Let $x \in \R \setminus \Z$, that is such that $x$ is a real number that is not an integer.

Then:

$\ds \pi \cot \pi x = \dfrac 1 x + 2 x \sum_{n \mathop = 1}^\infty \frac 1 {x^2 - n^2}$


Proof 1

We have that:

$\cot \pi x = \dfrac {\cos \pi x} {\sin \pi x}$

has a denominator which is $0$ at $x = 0, \pm 1, \pm 2, \ldots$.

Hence the limitation on the domain of $x \cot \pi x$ to exclude integer $x$.

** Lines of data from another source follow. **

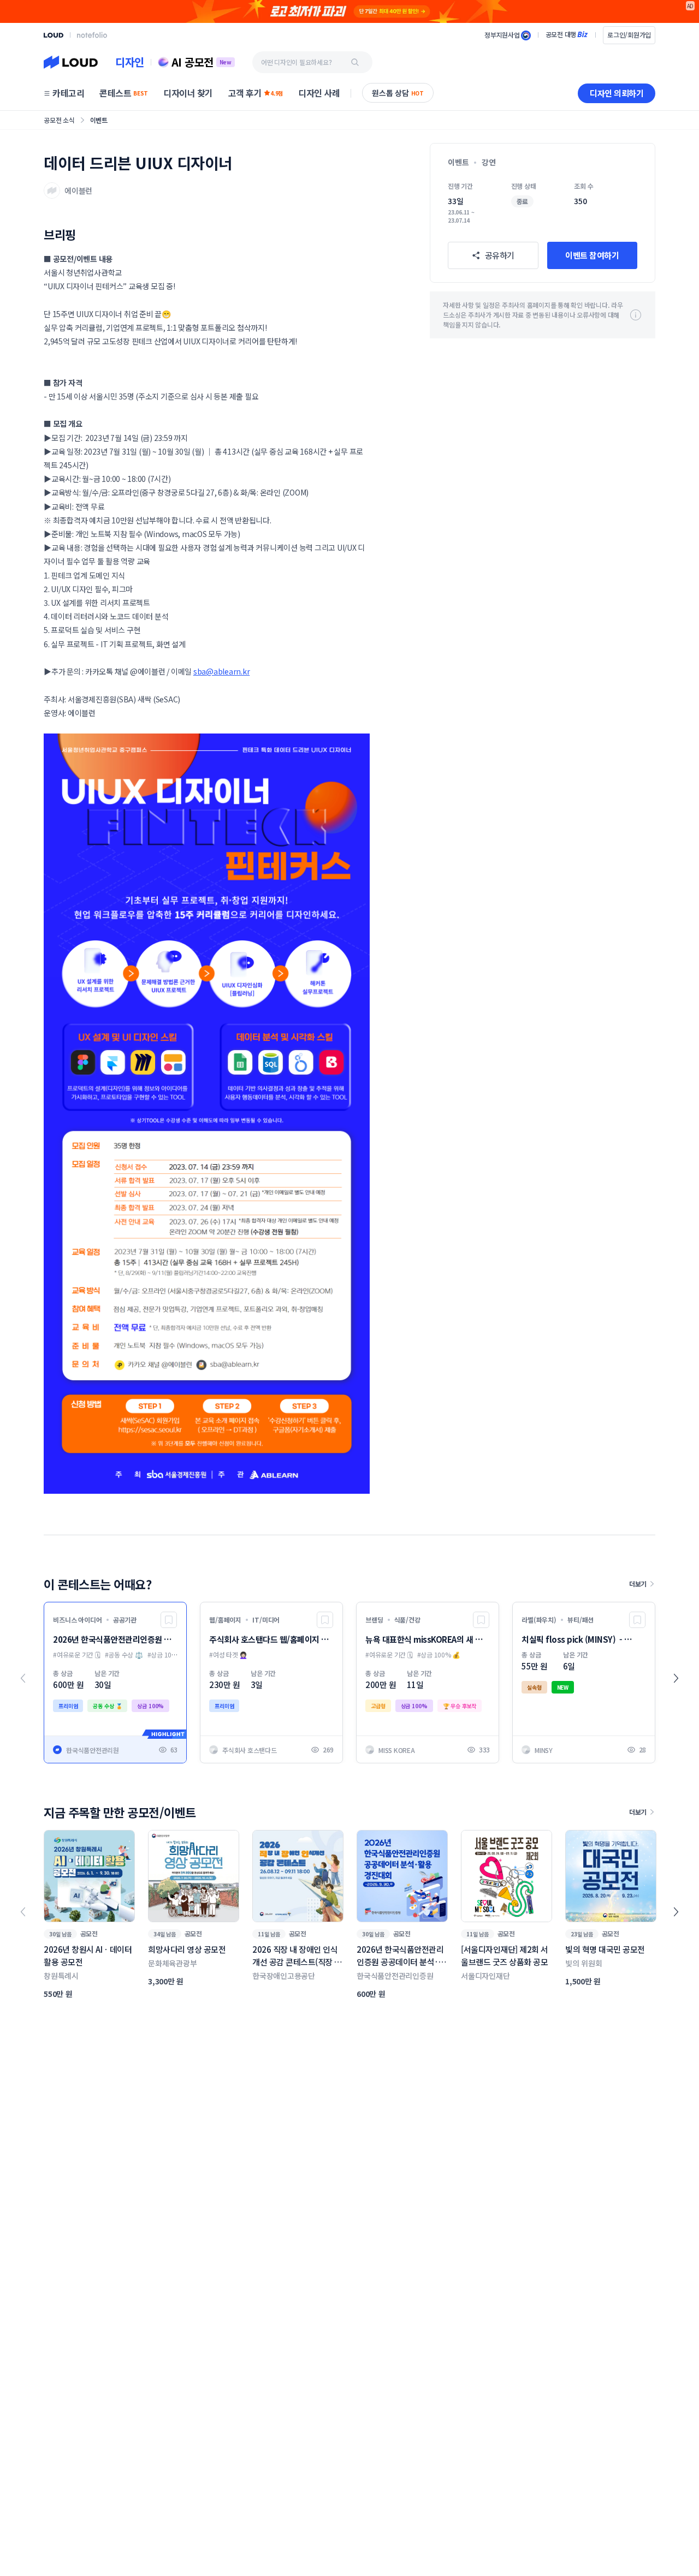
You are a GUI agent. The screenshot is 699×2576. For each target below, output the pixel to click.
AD (690, 6)
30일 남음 (60, 1934)
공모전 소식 (59, 119)
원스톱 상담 (398, 92)
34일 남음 (164, 1934)
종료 (523, 201)
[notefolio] (92, 35)
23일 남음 (582, 1934)
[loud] (53, 35)
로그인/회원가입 (629, 34)
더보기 (638, 1583)
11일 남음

Having established that, we should be able to express $\cot \pi x$ in the form:

$\cot \pi x = \dfrac a x + \displaystyle \sum_{n \mathop = 1}^\infty \left({\frac {b_n} {x - n} + \frac {c_n} {x + n} }\right)$

using a partial fractions expansion.

By evaluating the coefficients $b_n$ and $c_n$ in the usual manner, they are found to be:


$\forall n \in \N: b_n = c_n = \dfrac 1 \pi$

The result follows.

$\blacksquare$


Proof 2

From the Euler Formula for Sine Function:

$\ds \sin x = x \prod_{n \mathop = 1}^\infty \paren {1 - \frac {x^2} {n^2 \pi^2} }$


Taking the logarithm of both sides:

\(\ds \map \ln {\sin x }\) \(=\) \(\ds \ln x + \sum_{n \mathop = 1}^\infty \map \ln {1 - \frac {x^2} {n^2 \pi^2} }\)
\(\ds \) \(=\) \(\ds \ln x + \sum_{n \mathop = 1}^\infty \map \ln {\frac {n^2 \pi^2 - x^2} {n^2 \pi^2} }\)


and differentiating with respect to $x$:

\(\ds \cot x\) \(=\) \(\ds \dfrac 1 x + \sum_{n \mathop = 1}^\infty \dfrac {\dfrac {- 2 x} {n^2 \pi^2 } } {\paren {\dfrac {n^2 \pi^2 - x^2} {n^2 \pi^2} } }\) Derivative of Composite Function
\(\ds \) \(=\) \(\ds \dfrac 1 x + \sum_{n \mathop = 1}^\infty \frac {- 2 x} {n^2 \pi^2 - x^2}\)
\(\ds \leadsto \ \ \) \(\ds \cot x\) \(=\) \(\ds \frac 1 x + 2 x \sum_{n \mathop = 1}^\infty \frac 1 {x^2 - n^2 \pi^2}\) Move the $-1$ to the denominator
\(\ds \leadsto \ \ \) \(\ds \pi \map \cot {\pi x }\) \(=\) \(\ds \pi \paren {\frac 1 {\pi x } + 2 \paren {\pi x } \sum_{n \mathop = 1}^\infty \frac 1 {\paren {\pi x }^2 - n^2 \pi^2 } }\) multiplying by $\pi$ and entering $\pi x$
\(\ds \leadsto \ \ \) \(\ds \pi \map \cot {\pi x }\) \(=\) \(\ds \frac 1 x + 2 x \sum_{n \mathop = 1}^\infty \frac 1 {x^2 - n^2 }\)

Hence the result.

$\blacksquare$